DATA SHOWN:

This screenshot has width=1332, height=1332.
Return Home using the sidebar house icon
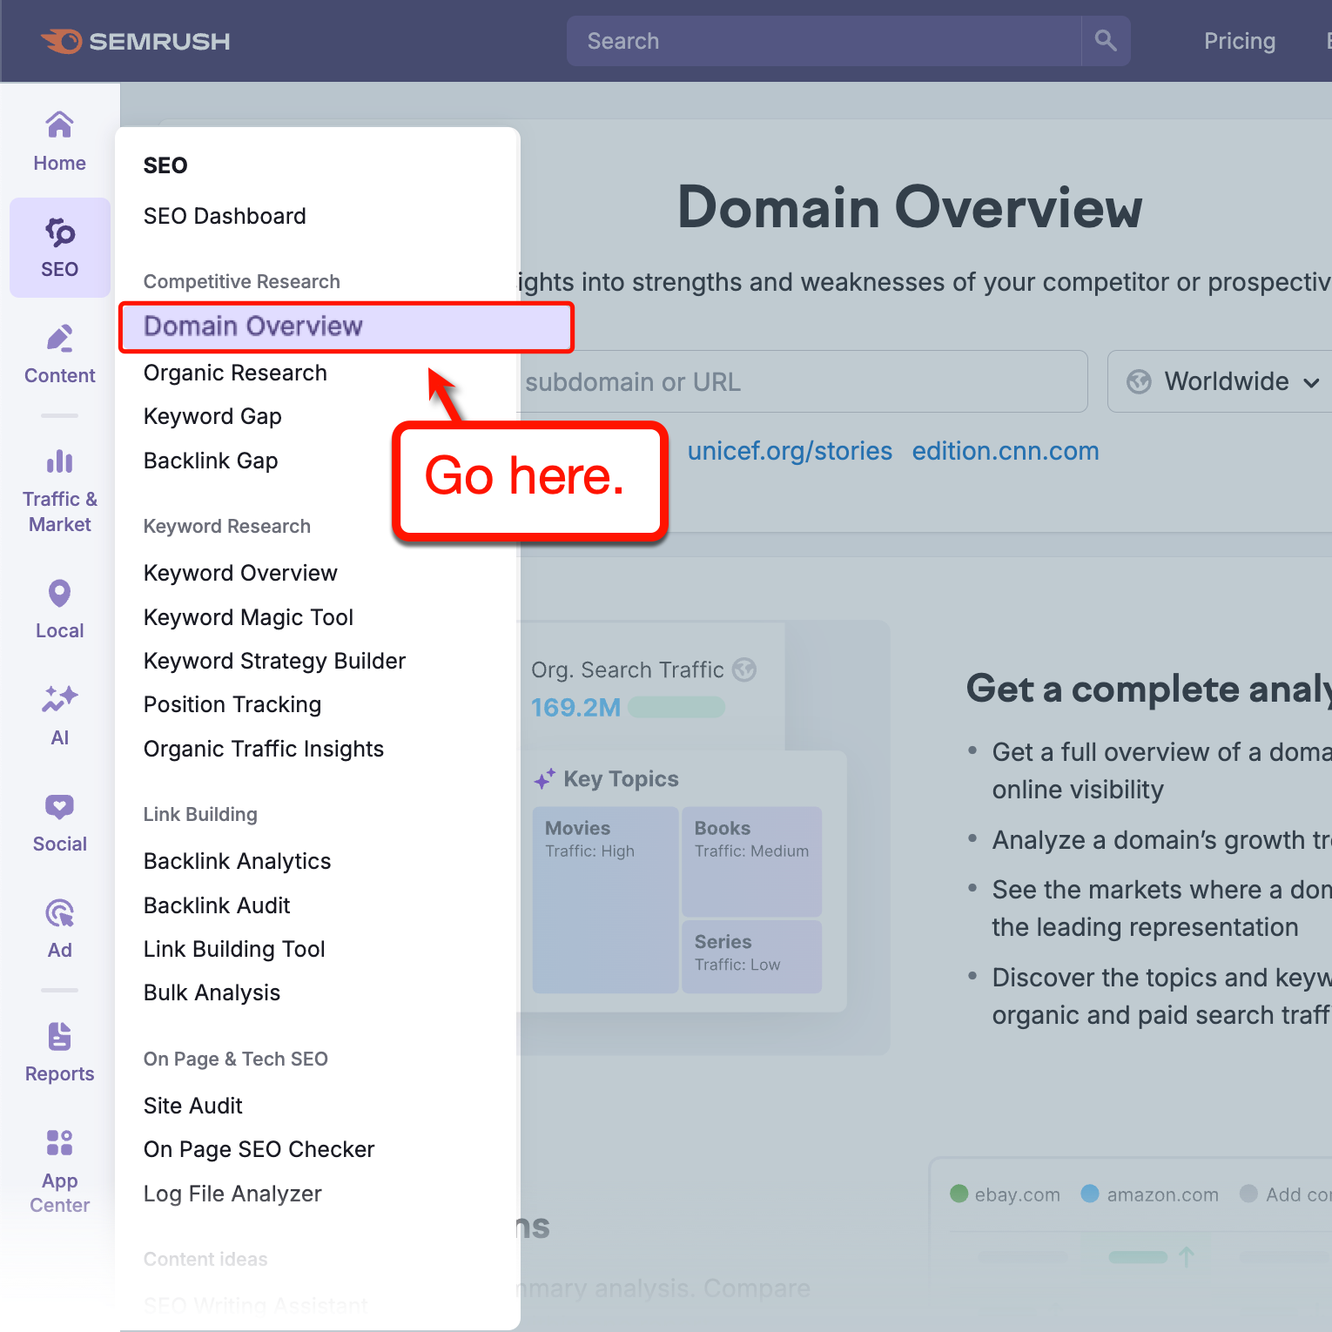(x=59, y=139)
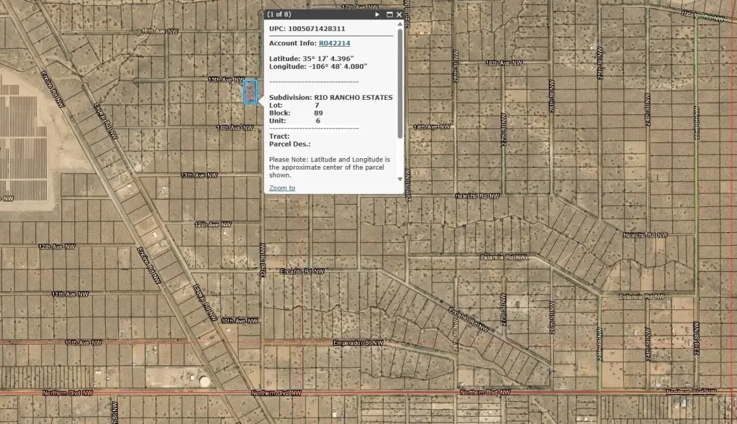Click the Zoom to link
The image size is (737, 424).
[282, 188]
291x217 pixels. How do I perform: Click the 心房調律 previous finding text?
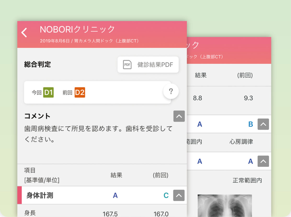coord(241,142)
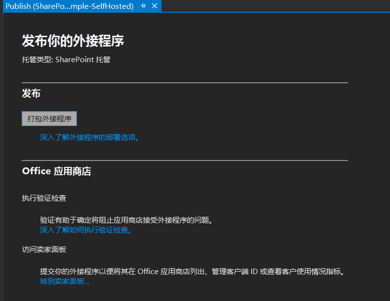Open the 深入了解外接程序的部署选项 link
This screenshot has width=390, height=301.
90,138
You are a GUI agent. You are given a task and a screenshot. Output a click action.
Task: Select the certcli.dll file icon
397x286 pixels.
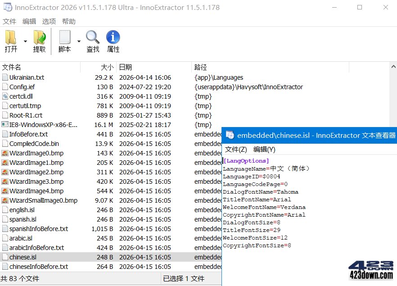[x=6, y=96]
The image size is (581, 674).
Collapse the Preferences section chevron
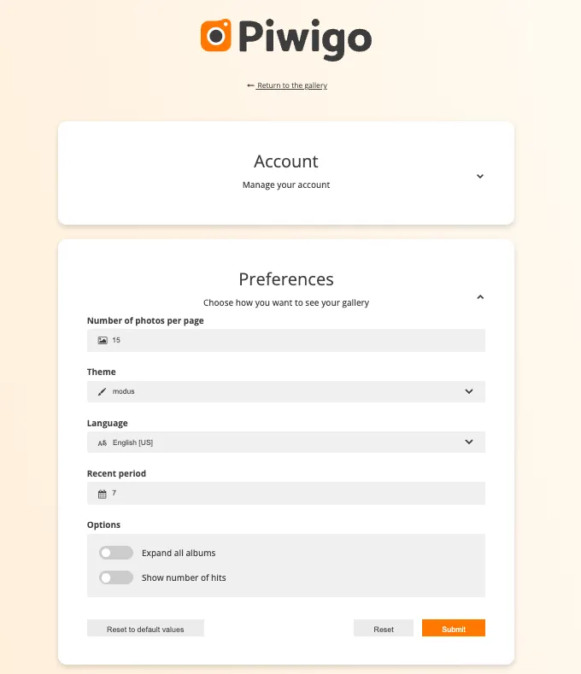click(x=480, y=297)
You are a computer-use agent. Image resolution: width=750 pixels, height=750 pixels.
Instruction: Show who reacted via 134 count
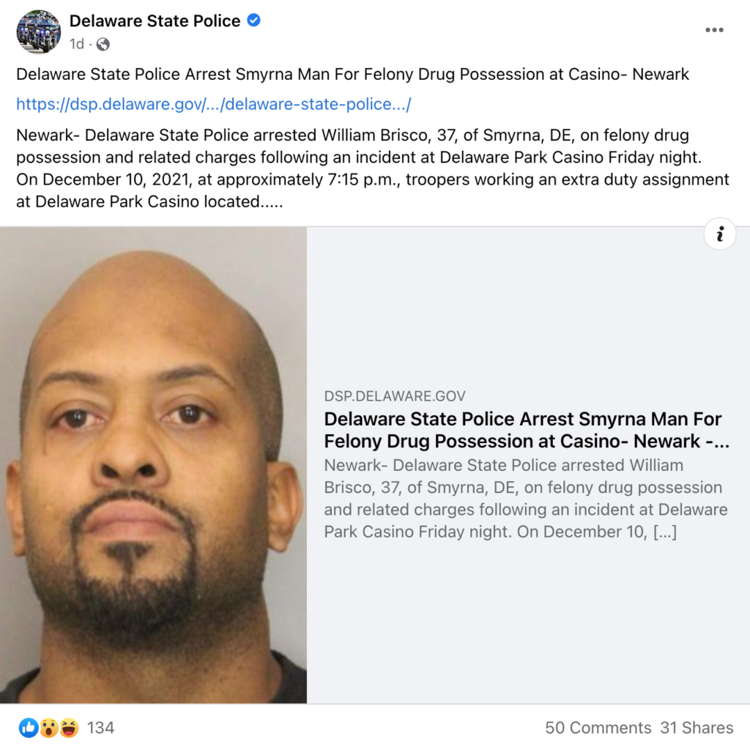tap(100, 727)
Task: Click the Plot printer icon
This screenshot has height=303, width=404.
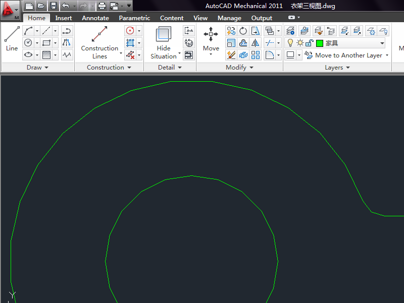Action: (x=102, y=6)
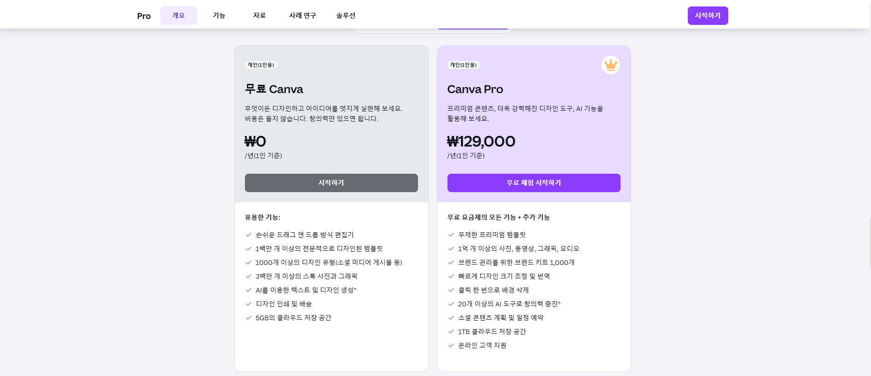
Task: Click 시작하기 on the 무료 Canva card
Action: 331,183
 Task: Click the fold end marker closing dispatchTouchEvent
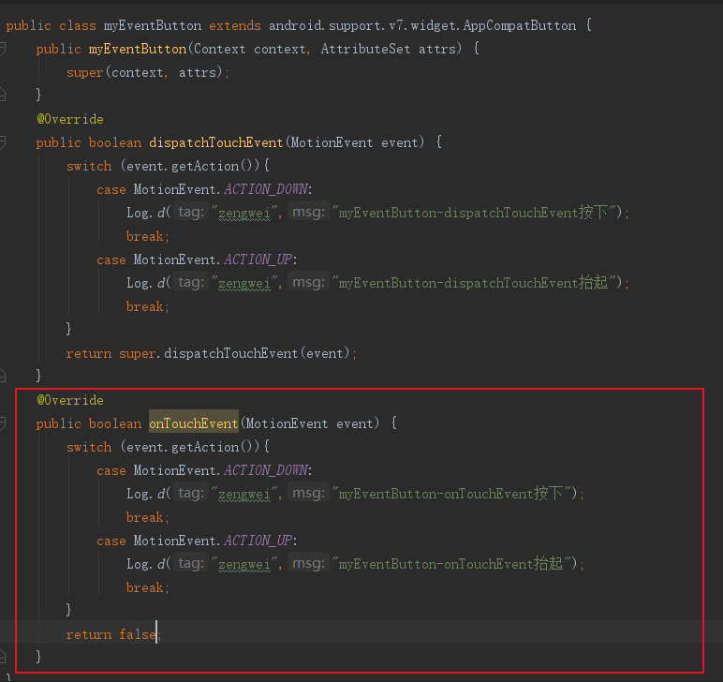(x=4, y=377)
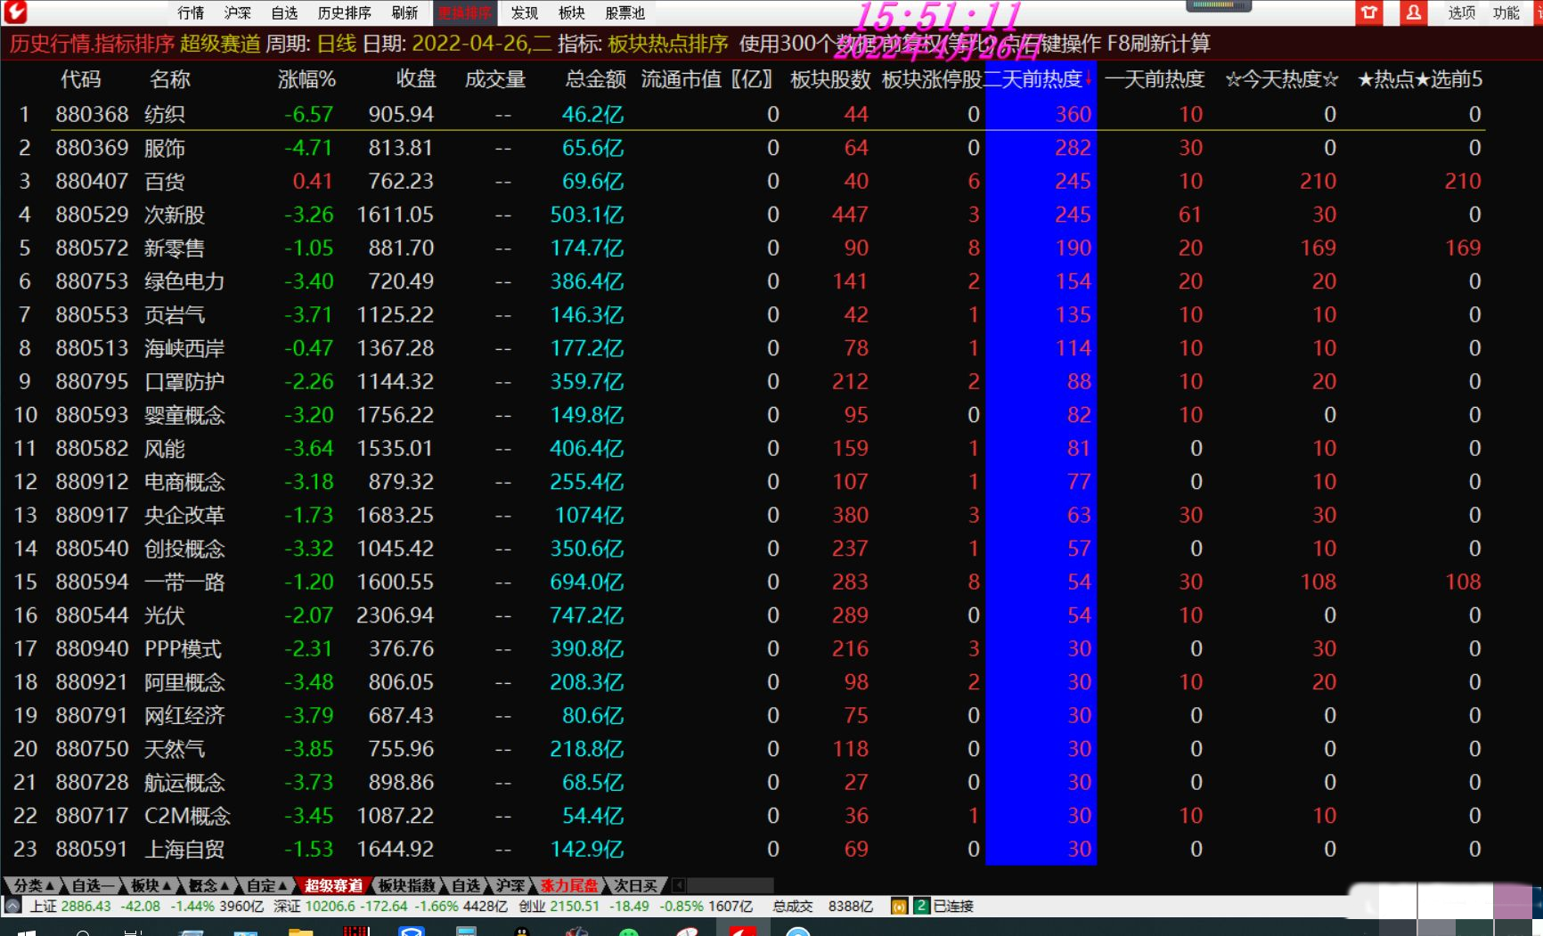The image size is (1543, 936).
Task: Click the red app logo icon
Action: point(16,12)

WHAT IS NEEDED: The word to find is "agent". Copy every line of the data that holds it.

ANSWER SECTION:
You are a GUI agent. You are given a task and a screenshot. Output a click action.
You are a computer-use agent. Image resolution: width=750 pixels, height=750 pixels.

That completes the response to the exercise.